To globally profile circRNAs, we employ RNA-Sequencing paired with chimeric junction analysis for alpha-, beta-, and gamma-herpesvirus infection. We find circRNAs are, as a population, resistant to host shutoff. We validate this observation using ectopic expression assays of human and murine herpesvirus endoribonucleases. During lytic infection, four circRNAs are commonly induced across all subfamilies of human herpesviruses, suggesting a shared mechanism of regulation. We test one such mechanism, namely how interferon-stimulation influences circRNA expression. 67 circRNAs are upregulated by either interferon-β or -γ treatment, with half of these also upregulated during lytic infection. Using gain and loss of function studies we find an interferon-stimulated circRNA, circRELL1, inhibits lytic Herpes Simplex Virus-1 infection. We previously reported circRELL1 inhibits lytic Kaposi sarcoma-associated herpesvirus infection, suggesting a pan-herpesvirus antiviral activity. We propose a two-pronged model in which interferon-stimulated genes may encode both mRNA and circRNA with antiviral activity.
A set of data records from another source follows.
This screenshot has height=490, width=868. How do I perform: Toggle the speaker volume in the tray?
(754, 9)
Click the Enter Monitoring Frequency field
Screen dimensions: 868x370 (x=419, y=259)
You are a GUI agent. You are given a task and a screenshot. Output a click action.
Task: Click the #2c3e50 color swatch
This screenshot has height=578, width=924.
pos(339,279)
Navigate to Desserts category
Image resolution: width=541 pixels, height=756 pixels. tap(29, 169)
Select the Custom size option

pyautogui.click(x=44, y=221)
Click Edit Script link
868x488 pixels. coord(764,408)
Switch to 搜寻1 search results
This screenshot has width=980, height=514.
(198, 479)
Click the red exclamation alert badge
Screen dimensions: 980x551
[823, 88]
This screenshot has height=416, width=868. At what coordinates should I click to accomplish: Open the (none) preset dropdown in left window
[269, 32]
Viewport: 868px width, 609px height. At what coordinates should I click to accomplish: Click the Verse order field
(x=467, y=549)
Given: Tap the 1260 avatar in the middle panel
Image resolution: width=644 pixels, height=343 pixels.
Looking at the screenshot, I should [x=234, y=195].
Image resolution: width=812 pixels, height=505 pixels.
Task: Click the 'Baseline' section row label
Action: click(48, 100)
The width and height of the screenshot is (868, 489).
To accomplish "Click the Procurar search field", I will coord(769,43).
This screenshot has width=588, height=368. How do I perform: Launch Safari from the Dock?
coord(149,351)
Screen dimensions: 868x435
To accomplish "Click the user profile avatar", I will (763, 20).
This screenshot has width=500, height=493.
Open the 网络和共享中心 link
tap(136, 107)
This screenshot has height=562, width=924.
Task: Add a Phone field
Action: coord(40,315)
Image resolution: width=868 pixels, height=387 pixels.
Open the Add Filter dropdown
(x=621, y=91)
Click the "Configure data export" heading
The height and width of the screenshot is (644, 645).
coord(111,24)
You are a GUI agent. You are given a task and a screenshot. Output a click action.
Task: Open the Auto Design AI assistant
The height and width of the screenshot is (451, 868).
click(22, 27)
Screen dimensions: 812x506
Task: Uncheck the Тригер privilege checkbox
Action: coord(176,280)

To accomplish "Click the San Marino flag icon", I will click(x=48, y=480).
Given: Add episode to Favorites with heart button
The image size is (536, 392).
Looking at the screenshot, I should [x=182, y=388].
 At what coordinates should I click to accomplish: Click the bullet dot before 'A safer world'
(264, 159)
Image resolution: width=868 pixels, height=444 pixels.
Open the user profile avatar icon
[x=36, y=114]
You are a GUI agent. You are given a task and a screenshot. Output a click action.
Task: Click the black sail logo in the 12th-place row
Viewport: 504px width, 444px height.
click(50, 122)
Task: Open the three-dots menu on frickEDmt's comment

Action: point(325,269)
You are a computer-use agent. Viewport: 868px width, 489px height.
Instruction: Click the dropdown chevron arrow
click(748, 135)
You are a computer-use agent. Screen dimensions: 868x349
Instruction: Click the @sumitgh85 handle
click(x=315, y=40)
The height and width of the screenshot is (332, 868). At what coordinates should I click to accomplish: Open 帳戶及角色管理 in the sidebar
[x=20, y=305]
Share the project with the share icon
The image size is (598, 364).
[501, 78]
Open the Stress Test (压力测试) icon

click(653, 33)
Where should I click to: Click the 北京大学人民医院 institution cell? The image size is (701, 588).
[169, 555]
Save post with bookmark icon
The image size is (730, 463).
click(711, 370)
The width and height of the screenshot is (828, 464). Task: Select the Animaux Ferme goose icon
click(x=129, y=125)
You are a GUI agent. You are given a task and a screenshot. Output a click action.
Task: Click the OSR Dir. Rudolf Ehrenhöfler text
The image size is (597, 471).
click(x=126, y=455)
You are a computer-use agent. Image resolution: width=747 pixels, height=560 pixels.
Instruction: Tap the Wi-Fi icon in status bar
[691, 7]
This is critical in cases of host shutoff, such as alpha- and gamma-herpesvirus infection, where the mRNA products are degraded but circRNAs escape. Synopsis Comparative profiling of circRNAs during alpha-, beta-, and gamma-herpesvirus infection establishes circRNAs as host shutoff escapees. circRELL1 inhibits herpesvirus replication and is induced by infection and interferon-stimulation. Levels of circRNAs are globally profiled during alpha-, beta-, and gamma-herpesvirus infection. circRNAs are resistant to herpesvirus endoribonucleases. 67 circRNAs are upregulated by either interferon-β or -γ treatment. Interferon-stimulated circRELL1 inhibits HSV-1 lytic infection. Comparative profiling of circRNAs during alpha-, beta-, and gamma-herpesvirus infection establishes circRNAs as host shutoff escapees. circRELL1 inhibits herpesvirus replication and is induced by infection and interferon-stimulation.